Юность наших Дней – ушла, как нашей Юности Дни!
Мощь нации – неисчислимое бессилье,
Грубый толп напор без всякого плода,
Только в Незначительном на миг находим Правду!
Сил всех моих один источник – Боль,
След сверхъестественного напряженья.
Я бездеятелен, а равнодушное время
С безграничным презреньем смотрит на наши дела.

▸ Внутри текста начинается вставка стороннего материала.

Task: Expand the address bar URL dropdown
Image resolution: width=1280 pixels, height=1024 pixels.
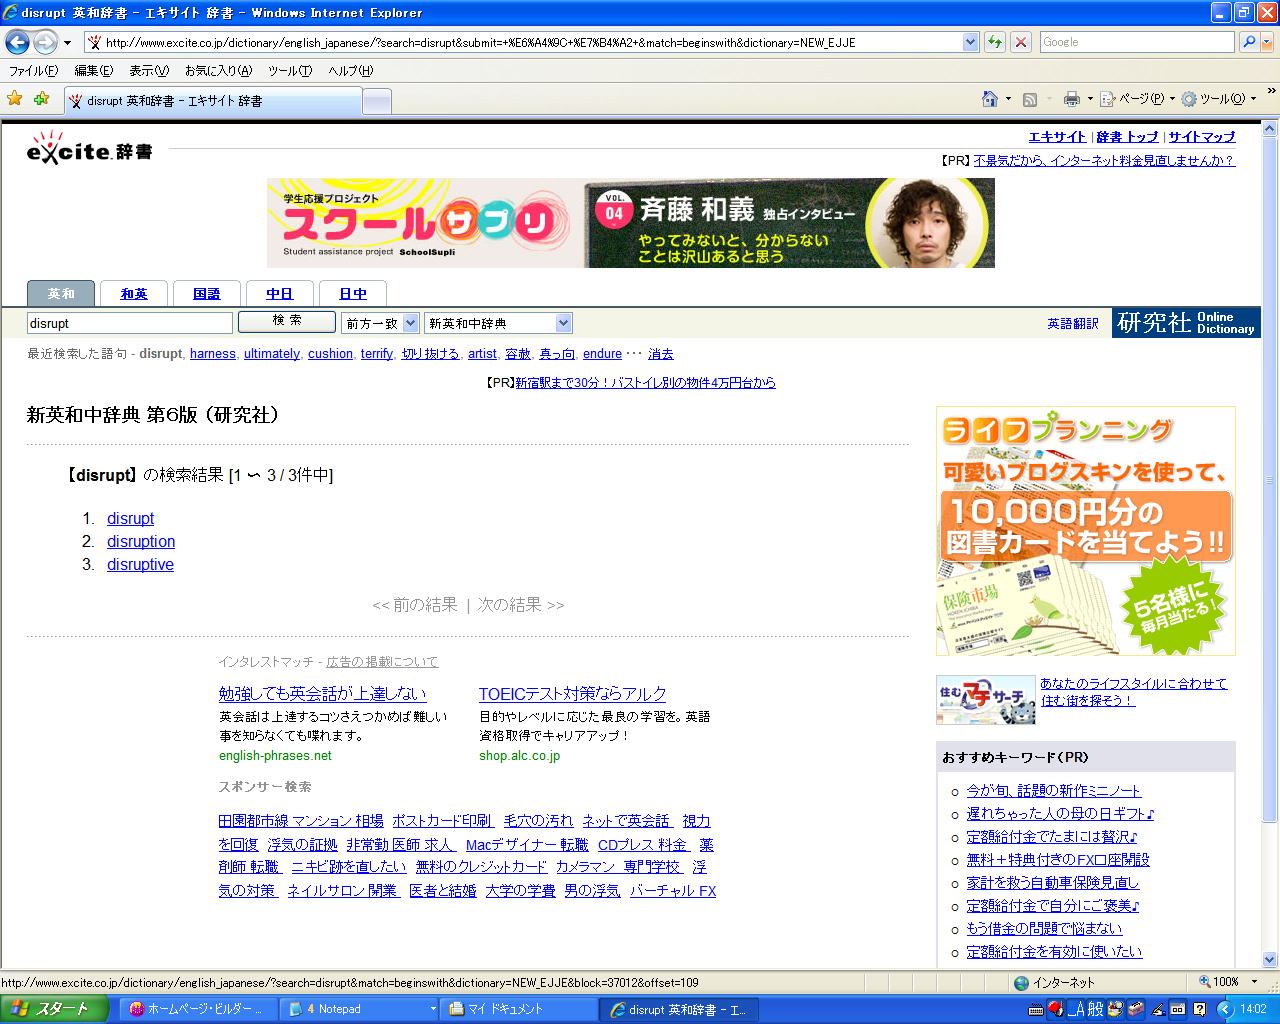Action: coord(970,42)
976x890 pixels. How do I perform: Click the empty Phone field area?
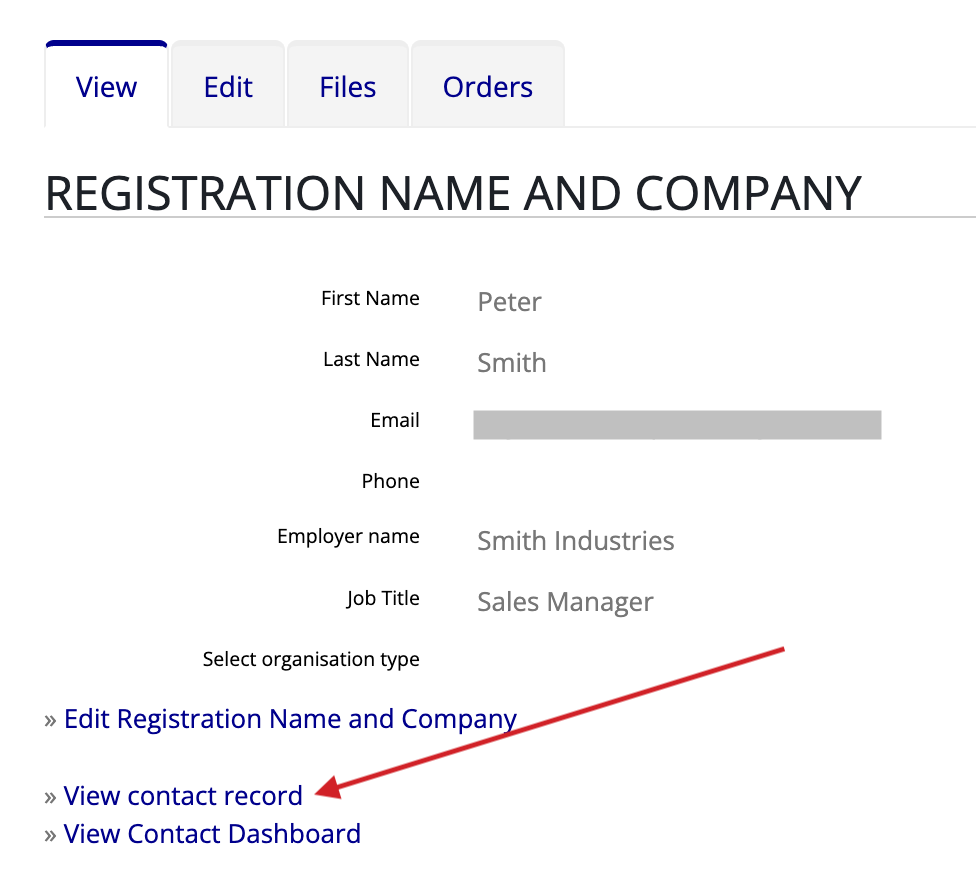[600, 481]
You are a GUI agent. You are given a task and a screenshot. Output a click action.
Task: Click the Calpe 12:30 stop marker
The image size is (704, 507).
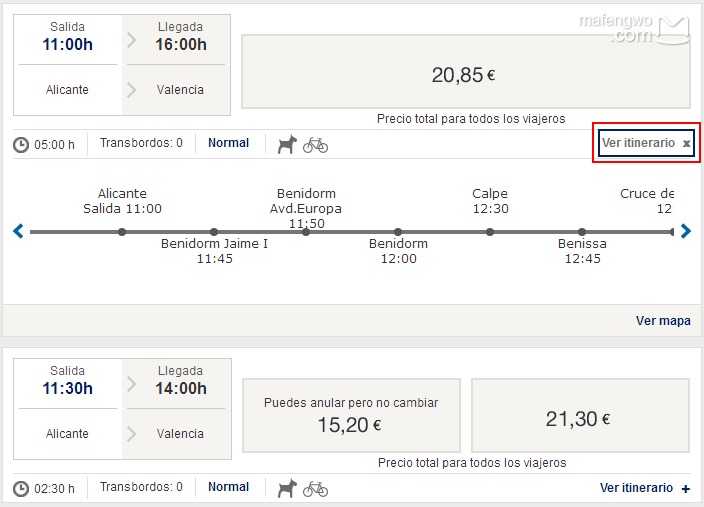coord(490,232)
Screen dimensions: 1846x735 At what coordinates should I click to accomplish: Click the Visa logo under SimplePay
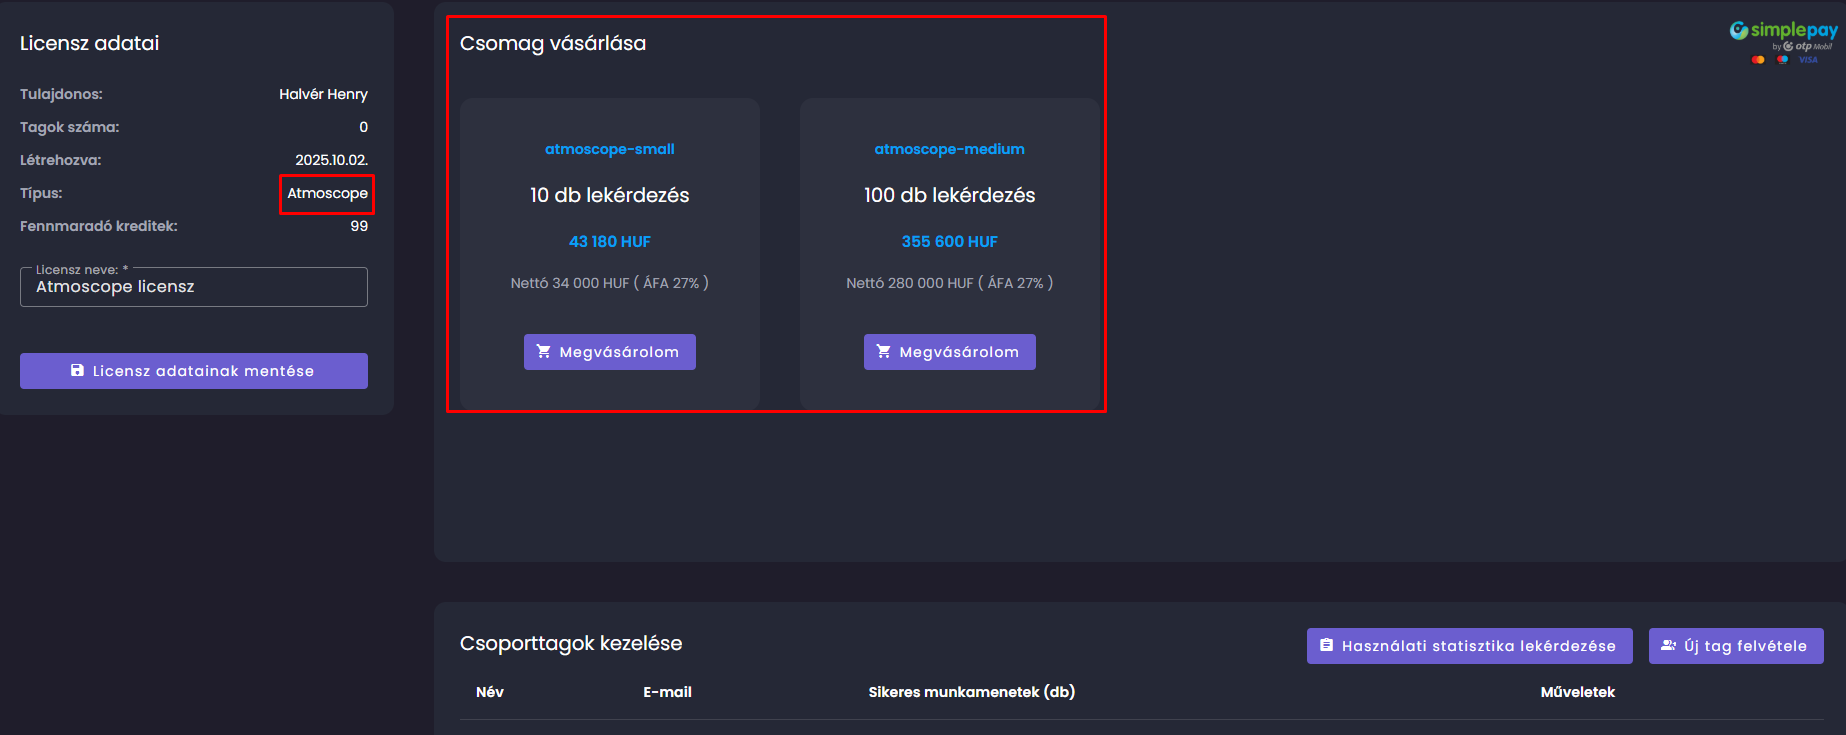[1808, 60]
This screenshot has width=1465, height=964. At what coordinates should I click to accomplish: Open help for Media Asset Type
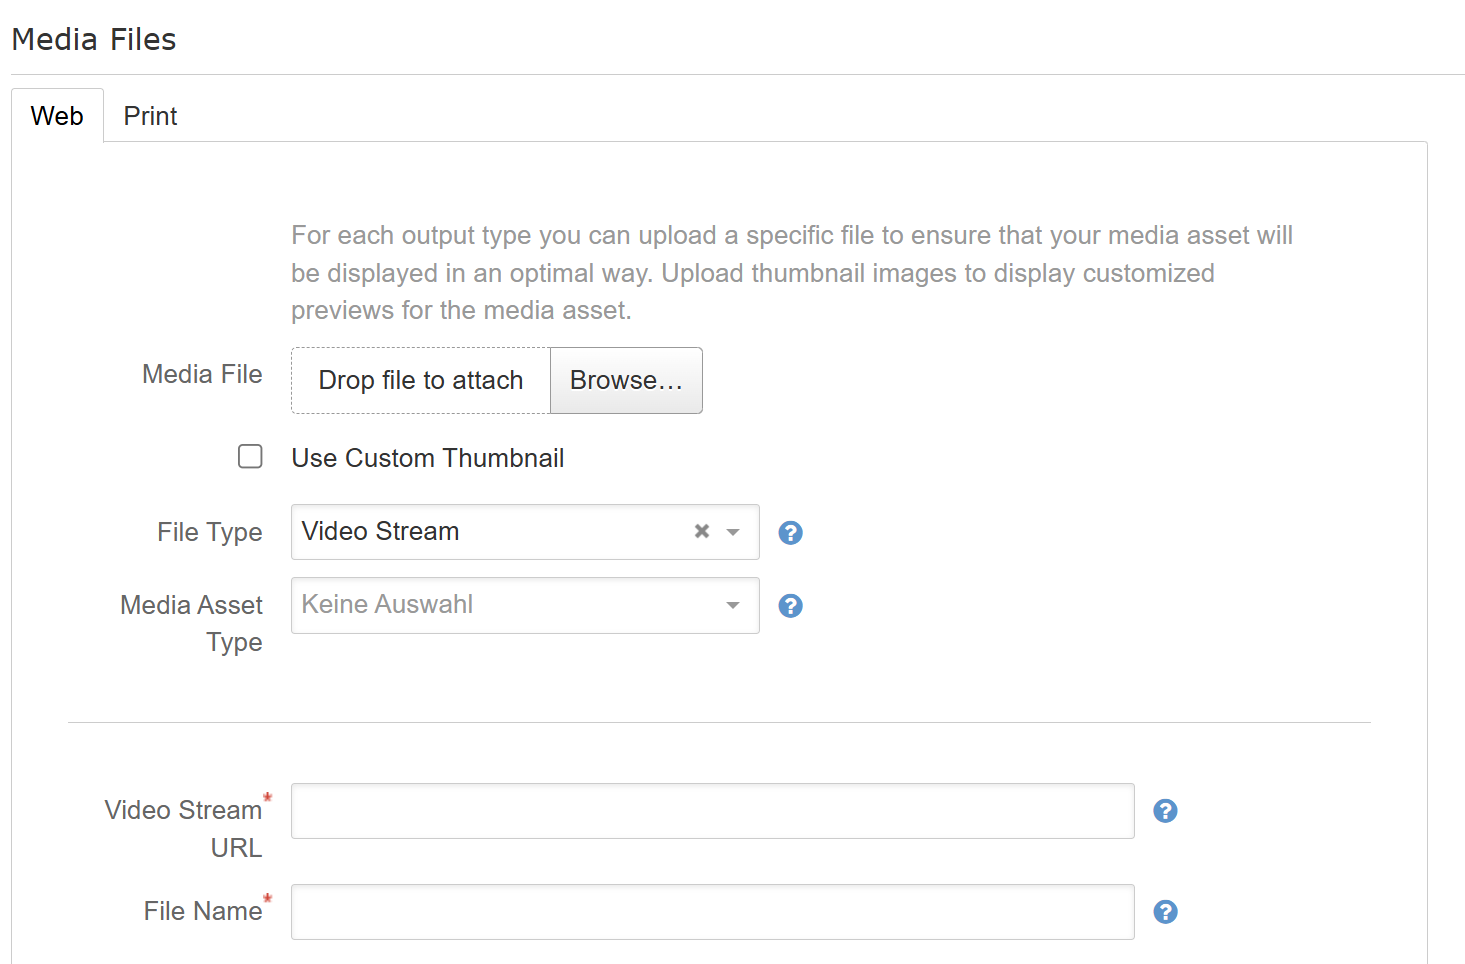tap(790, 606)
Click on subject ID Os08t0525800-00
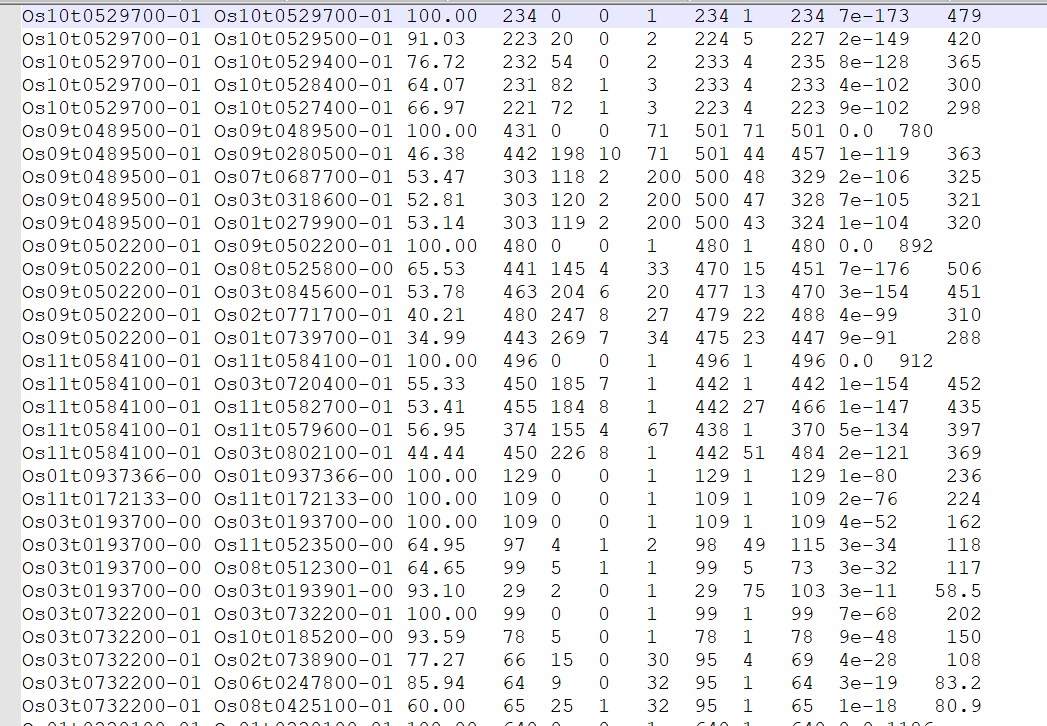This screenshot has height=726, width=1047. 304,269
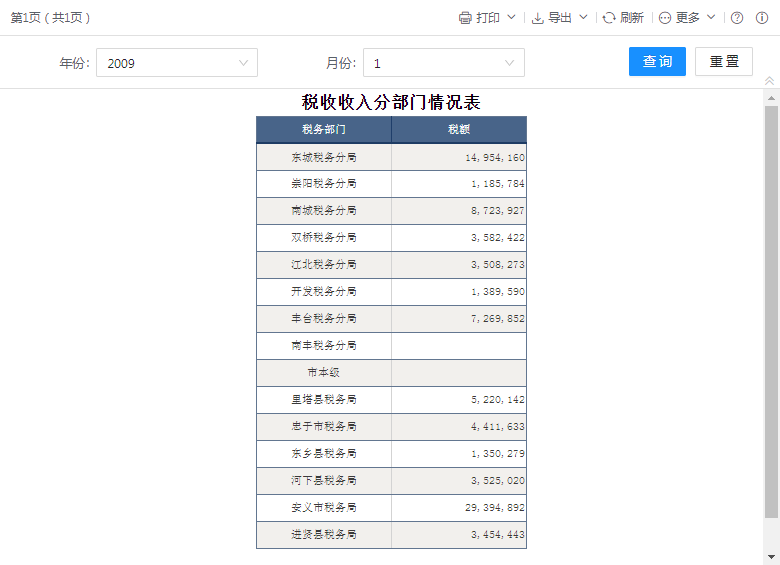
Task: Click the scrollbar up arrow
Action: tap(771, 98)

Народ себя состарить дал Болезни,
Труды и грезы Юности рассеяны зарей, –
Столь скоро позабытые святые строки,
Что золотом однажды Вера начертала.
Искусство лишь, отрада благородная, свободно
От свинцовых пут, сковавших Дело,
И даёт утешенье во время Раздора
Всем, кого Судьба стеснила в стенах.
Отношения между искусством и властью всегда были непростыми. Человек искусства, художник ищет свободы самовыражения и, вероятно, всегда ее искал, насколько бы это вековое желание творческой независимости ни было интенсифицировано романтизмом с его культом поэта-бунтаря. Но «искусство» и «художник» – под этими словами мы понимаем живущую по своим законам область творчества и профессионала, занимающегося музыкой, живописью, литературой и подобным, – исторический продукт разделения труда и наличия излишков производства внутри общества. В обществах, чья экономика работает только на выживание, могут быть люди, которые рассказывают истории, рисуют, поют, но там нет художников в нашем смысле слова. С конца XVIII века ситуация стала сложнее благодаря возникновению рынка произведений искусства. Гений, прежде восстававший против запросов привилегированного заказчика, теперь должен был опасаться последовательного подчинения запросам публики. Настоящий творец создаёт новые потребности публики и направляет свой путь туда, где до него ещё никто не бывал. В результате появляется понятие авангарда.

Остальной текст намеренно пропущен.